2. Dampak kognitif anak umur 2 tahun
A. Anak Normal
Anak dapat mengenali barangnya sendiri di cermin
Anak dapat mengatakan namanya sendiri
Anak dapat mengkomunikasikan apa yang mereka lakukan dengan menggunakan
kata dasar
Anak dapat menirukan tindakan orang dewasa
B. Anak Tunanetra
Meskipun usia 2 tahun kemampuan sama dengan usia anak dengan anak umur 1 tahun
baru belajar, mengetahui dan lainnya sebab anak tersebut belum memasuki masa
sekolah
Salinan orang lain, terutama orang dewasa dan anak-anak yang lebih tua
Menjadi bersemangat ketika bersama anak-anak lain
Semakin menunjukkan kemandirian
Menunjukkan perilaku menantang (melakukan apa yang diperintahkan untuk tidak
dilakukan)
Bermain terutama di samping anak-anak lain, tetapi mulai melibatkan anak-anak
lain, seperti dalam permainan kejar-kejaran
Pada perkembangan emosi, anak tunanetra mengalami hambatan dibandingkan anak yang
awas lainnya. Hambatan tersebut disebabkan karena anak tunanetra memiliki kemampuan
terbatas dalam proses belajarnya. Perkembangan emosi anak tunanetra semakin
terhambat apabila anak tersebut mengalami deprivasi emosi, yaitu keadaan dimana anak
tunanetra tersebut kurang kesempatan untuk menghayati pengalaman emosional yang
menyenangkan, seperti kegembiraan, kasih sayang, kesenangan, dan perhatian.
Perkembangan deprivasi emosi akan mempengaruhi aspek perkembangan lainnya,
seperti keterlambatan dalam perkembangan motorik, fisik, intelektual, bicara, dan
sosialnya. Selain itu adanya kecenderungan anak tunanetra dalam masa awal
perkembangannya mengalami deprivasi emosi, akan mementingkan diri sendiri, bersikap
menarik diri, serta menuntut pertolongan dan perhatian, serta kasih syang dari orang
yang berada di sekitarnya
Pada anak tunanetra penguasaan kemampuan bertingkah laku tidaklah mudah
dibandingkan dengan anak awas pada umumnya. anak tunanetra banyak menghadapi
masalah dalam perkembangan sosialnya. Hambatan tersebut muncul sebagai akibat
langsung maupun tidak langsung dari ketunanetraannya. Kurangnya motivasi, ketakutan
menghadapi lingkungan sosial yang lebih luas dan baru, perasaan rendah diri, malu, dan
sikap masyarakat yang sering tidak menguntungkan seperti penghinaan penolakan, dan
sikap tak acuh, tidak jelasnya tuntutan sosial, dan terbatasnya kesempatan bagi anak
tunanetra untuk belajar pola tingkah laku yang diterimanya, kecenderungan anak
tunanetra tersebut dapat mengakibatkan perkembangan sosialnya menjadi terhambat.
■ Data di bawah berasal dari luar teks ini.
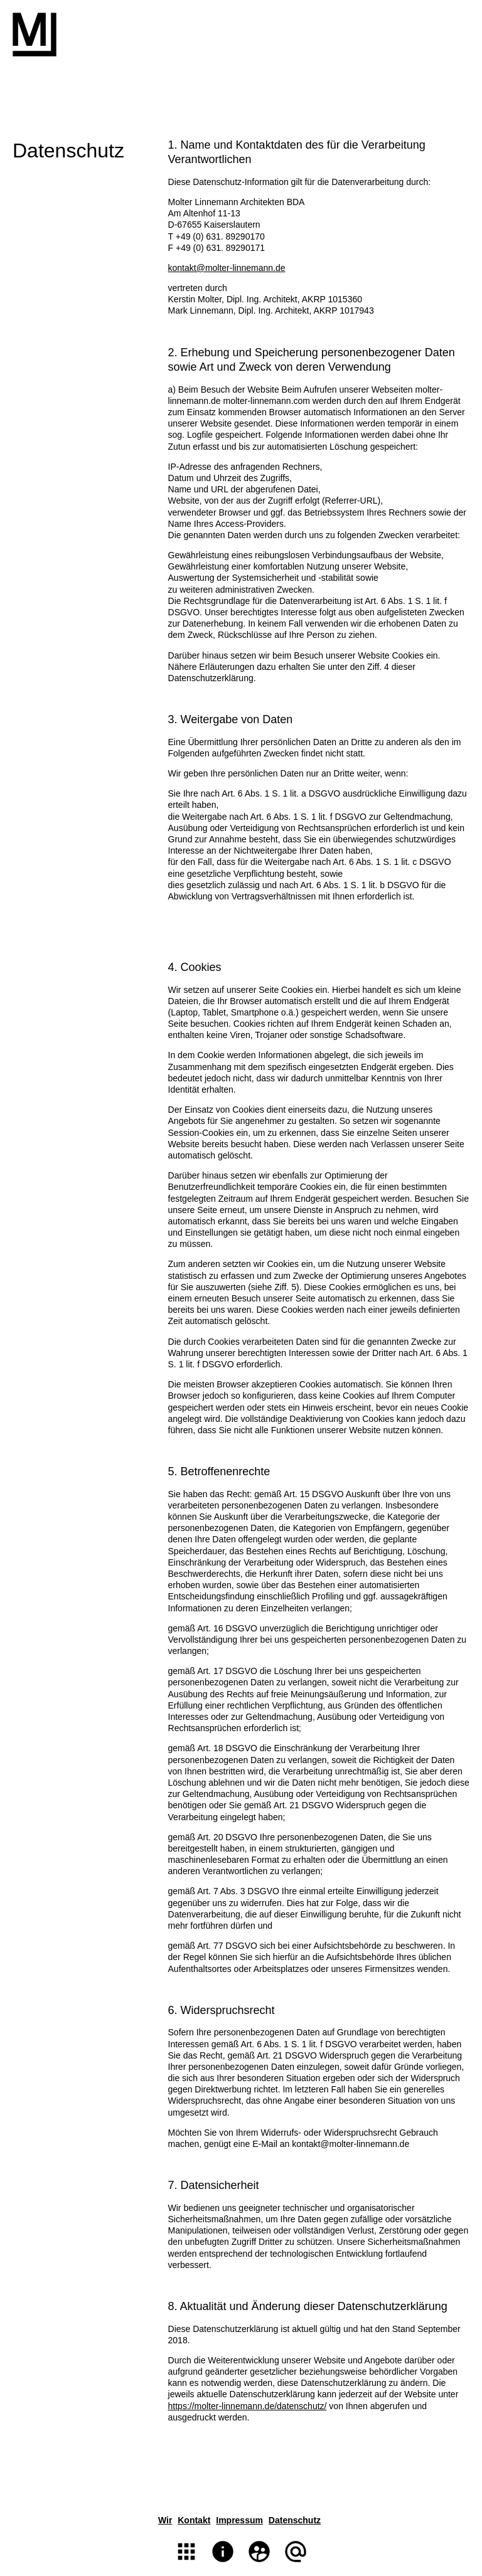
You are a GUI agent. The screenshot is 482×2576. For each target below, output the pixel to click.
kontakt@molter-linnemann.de (227, 268)
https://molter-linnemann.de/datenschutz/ (247, 2406)
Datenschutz (295, 2520)
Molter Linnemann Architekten (34, 34)
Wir (165, 2520)
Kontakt (194, 2520)
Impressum (239, 2520)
Secara bahasa anak awas bahasa dan komunikasinya sangat lancar, jika mereka
menginginkan suat benda tetapi tidak mengetahui nama benda tersebut mereka bisa
menujuk benda tersebut kepada orang disekitarnya, begitu juga sebaliknya jika anak
tersebut menginginakan sesuatu mereka tinggall menyebut barang tersebut.
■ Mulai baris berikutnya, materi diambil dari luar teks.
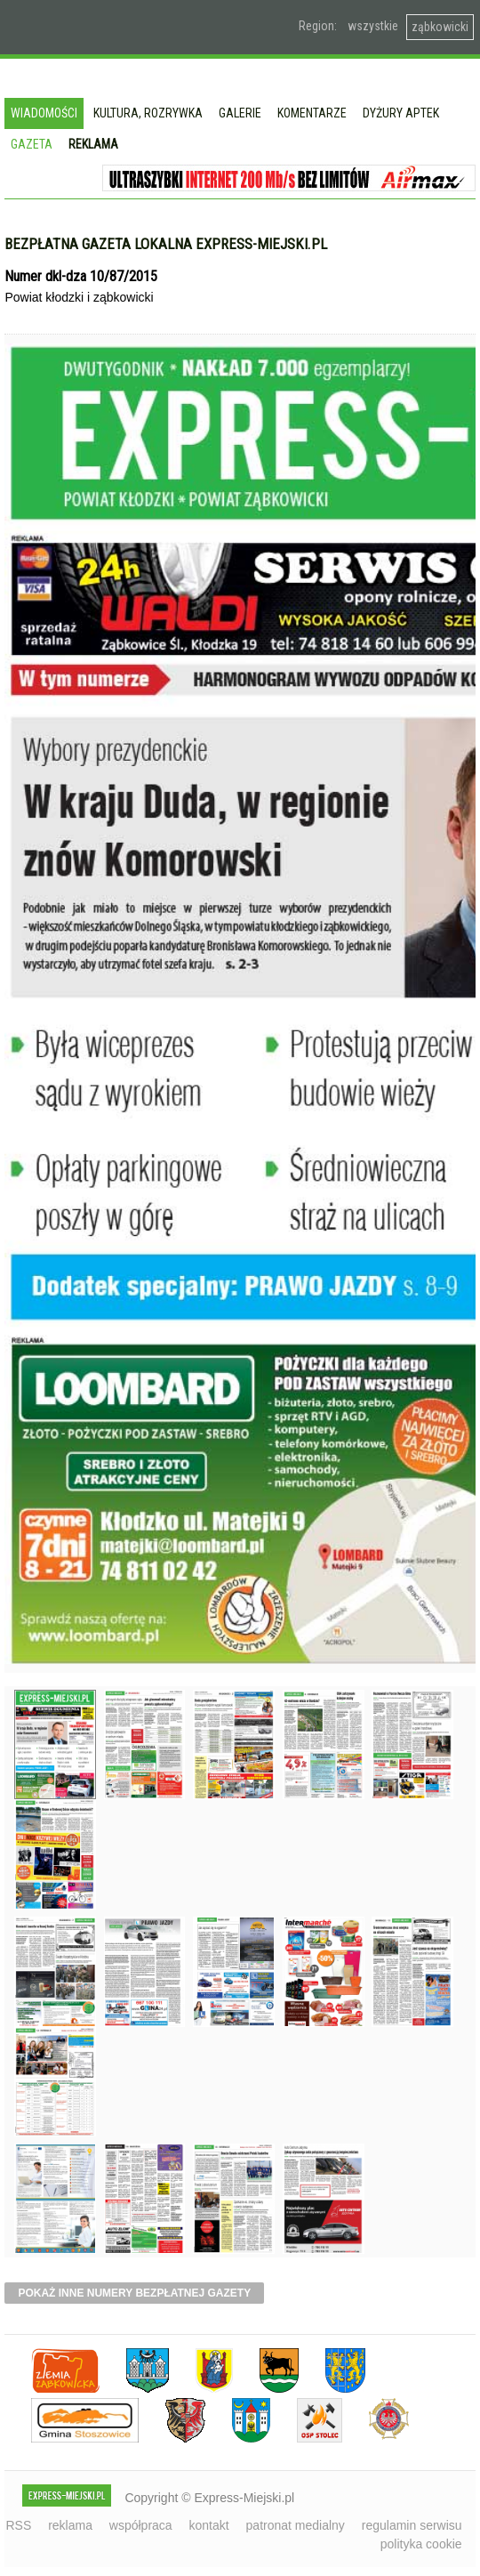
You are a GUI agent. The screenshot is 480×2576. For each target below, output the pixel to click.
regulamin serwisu (412, 2525)
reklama (70, 2525)
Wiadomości (44, 113)
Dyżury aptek (401, 113)
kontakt (209, 2525)
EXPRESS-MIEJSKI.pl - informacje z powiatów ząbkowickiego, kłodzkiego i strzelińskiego (128, 27)
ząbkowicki (440, 27)
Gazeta (31, 144)
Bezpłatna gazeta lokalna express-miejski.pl (165, 244)
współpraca (140, 2525)
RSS (18, 2525)
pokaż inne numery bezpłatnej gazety (134, 2293)
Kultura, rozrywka (148, 113)
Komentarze (312, 113)
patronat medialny (295, 2525)
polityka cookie (421, 2544)
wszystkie (373, 26)
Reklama (93, 144)
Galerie (240, 113)
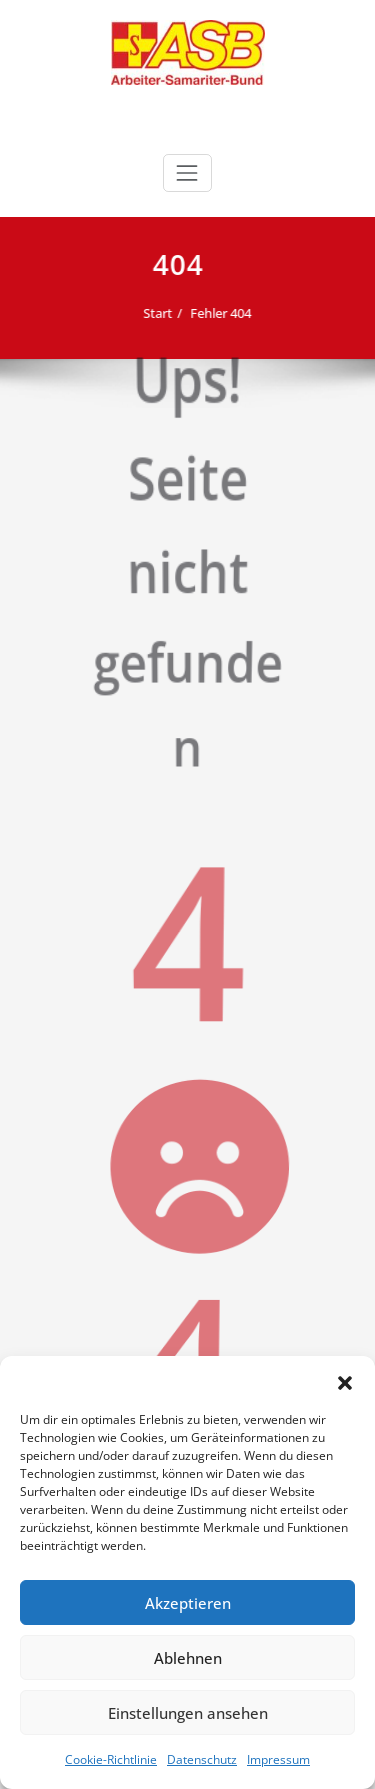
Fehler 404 (213, 313)
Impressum (278, 1759)
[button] (345, 1381)
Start (150, 313)
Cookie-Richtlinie (111, 1759)
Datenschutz (202, 1759)
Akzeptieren (188, 1603)
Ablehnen (188, 1658)
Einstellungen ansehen (188, 1713)
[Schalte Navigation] (187, 173)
Sedangkan anak tunanetra bahasa da komunikasinya tidak begitu lancar, karena mereka
diusia 2 thn sedang mengingat suatu benda. Jika mereka menginginkan sesuatu tetapi
tidak ingat dengan nama benda tersebut, anak tunanetra akan menyebut ukuran dan
identifikasi benda tersebut, sehingga orang yang disekitarnya akan terasa sulit untuk
memahami apa yang diinginkan anak tersebut.